- Born: Robin Stanislaw Ligus 6 March 1952 Baschurch, Shropshire, England
- Died: 16 December 2022 (aged 70) Birmingham, England

Details
- Victims: 3
- Country: England
- State: Shropshire

= Robin Ligus =

English serial killer (1952–2022)

Robin Stanislaw Ligus (6 March 1952 – 16 December 2022) was a convicted English serial killer. In 1996, he was convicted of murdering Robert Young and jailed for life.
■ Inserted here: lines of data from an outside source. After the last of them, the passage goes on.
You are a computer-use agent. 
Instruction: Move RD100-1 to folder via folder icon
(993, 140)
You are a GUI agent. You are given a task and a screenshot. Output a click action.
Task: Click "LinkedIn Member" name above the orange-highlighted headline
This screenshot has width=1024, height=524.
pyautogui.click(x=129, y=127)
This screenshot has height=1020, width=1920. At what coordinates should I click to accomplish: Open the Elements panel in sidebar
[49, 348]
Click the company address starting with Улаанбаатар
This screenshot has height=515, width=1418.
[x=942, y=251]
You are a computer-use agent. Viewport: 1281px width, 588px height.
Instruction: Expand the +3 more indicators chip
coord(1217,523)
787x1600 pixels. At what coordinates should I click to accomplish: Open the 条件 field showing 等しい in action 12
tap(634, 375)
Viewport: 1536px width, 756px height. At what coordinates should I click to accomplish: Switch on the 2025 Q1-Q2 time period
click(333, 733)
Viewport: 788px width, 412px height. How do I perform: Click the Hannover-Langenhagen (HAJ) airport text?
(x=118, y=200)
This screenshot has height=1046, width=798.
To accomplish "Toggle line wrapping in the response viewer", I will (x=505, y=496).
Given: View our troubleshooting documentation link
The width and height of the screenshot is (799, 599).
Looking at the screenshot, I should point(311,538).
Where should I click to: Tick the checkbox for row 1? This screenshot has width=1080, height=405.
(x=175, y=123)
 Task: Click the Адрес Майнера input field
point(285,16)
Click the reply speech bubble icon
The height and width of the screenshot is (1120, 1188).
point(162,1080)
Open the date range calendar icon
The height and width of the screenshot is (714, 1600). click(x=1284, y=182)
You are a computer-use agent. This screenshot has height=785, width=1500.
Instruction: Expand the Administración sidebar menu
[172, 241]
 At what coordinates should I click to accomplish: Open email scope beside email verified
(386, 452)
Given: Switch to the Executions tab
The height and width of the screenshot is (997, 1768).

In 2011, Ligus was charged with three additional murders, found guilty of two, and ordered to be detained indefinitely in a secure hospital, having suffered from the effects of a stroke.

== Victims ==
- Trevor Bradley (aged 53), found in a burned-out car in Melverley.
- Brian Coles (aged 57), found in his home in Higher Heath, near Whitchurch, having been beaten to death with an iron bar.
- Robert Young (aged 75), killed in Shrewsbury during a burglary of his home.
Ligus was charged with the murder of Bernard Czyzewska but was found not guilty. Czyzewska drowned after being thrown into the River Severn near Porthill Bridge in Shrewsbury on 30 November 1994.

==Death==
Ligus died on 16 December 2022 at the age of 70.